Required work
1 – Answer these from the column about Warren Zevon:
(a) In what month was Zevon diagnosed, and on what date did he make the official announcement?
(b) Which Zevon hit is heard mostly around Halloween?
(c) For how many years had Zevon not gone to a physician, according to what he told Letterman?
2 – Pick up the column about Warren Zevon after its last sentence and keep writing.

Thursday, November 07, 2002

The announcement was made while I was on vacation, and somehow I missed it. So I was mystified by the reverential tone of the promos for Warren Zevon's appearance on "The Late Show with David Letterman" last week.

Zevon is dying of lung cancer, which has spread to his liver. It's too far along to be operable. He was diagnosed in August and made the official announcement Sept. 12.

Warren Zevon, for those unfamiliar with his work, is a brilliant singer-songwriter who first came to prominence in the '70s, has released nearly a dozen albums and counts among his friends and admirers such high rollers as Bob Dylan, Jackson Browne, Bruce Springsteen, Neil Young, Letterman and author and columnist Carl Hiaasen. He's one of those artists who is highly respected by his peers but not a regular on any Top-40 radio playlists. He is best known for the hit (heard mostly around Halloween) "Werewolves of London" and the offbeat classics "Lawyers, Guns and Money" and "Roland the Headless Thompson Gunner."

"I might have made a tactical error," he told Letterman dryly the night before Halloween, "in not going to a physician for 20 years. It was one of those phobias that didn't pay off."

Data provided
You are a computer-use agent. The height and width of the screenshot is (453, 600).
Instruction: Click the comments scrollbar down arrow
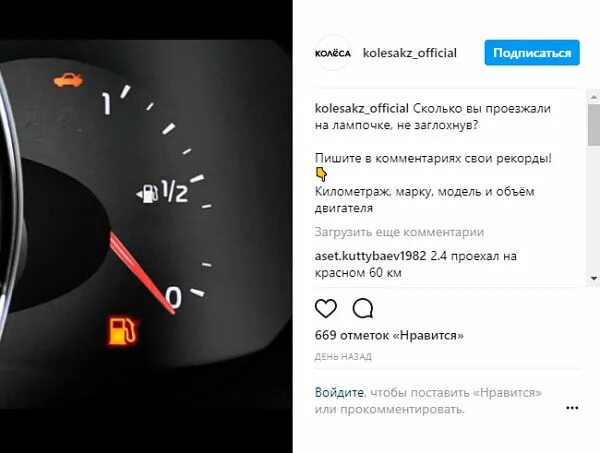click(593, 278)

Response list
1 –
(a) He was diagnosed in August and made the official announcement Sept. 12.
(b) "Werewolves of London."
(c) 20 years.

2 –
Since being diagnosed, Zevon has been making the most of the time he has -- probably measurable in weeks. He has been spending time with his two grown children and writing and recording as many songs as possible. It's a poignant burst of creativity and living up against the ultimate deadline.

He is only 55 years old.

I'm not qualified to write an appreciation of Warren Zevon. I'm neither a professional music critic nor even a big fan. I have only one of his albums, "Excitable Boy," though it's one I listen to often. He has played many times at Rosebud, and when I saw that he was coming here, I always had the impulse to go see him. I regret now that I didn't take the chance when I had it.

And that's really what I'm more interested in here. Not the gifted, rather twisted songwriter and performer the world is about to lose, but the unusual circumstances of a man who knows he is about to die and tells the world.

Anyone who knows his music at all knows he was always winking at death. "I'll Sleep When I'm Dead" is the name of one of his releases, and his latest album of new material, released before he was diagnosed, is eerily titled "My Ride's Here." He wrote songs about killers, vengeful ghosts and violence. (He also wrote beautiful love songs.) And now, Death is coming for him, and he is getting ready with his characteristic sense of irony.

What would you do if a doctor told you you had three months to live? (After you got a second opinion, naturally.) We're all going to die, and that's hardly a news flash. But we skate through our lives under the comforting assumption that we've got plenty of time. "I could walk out of here right now and be hit by a bus," people say, by way of illustrating the capricious suddenness of death, but no one who says that really believes that's going to happen, certainly not today.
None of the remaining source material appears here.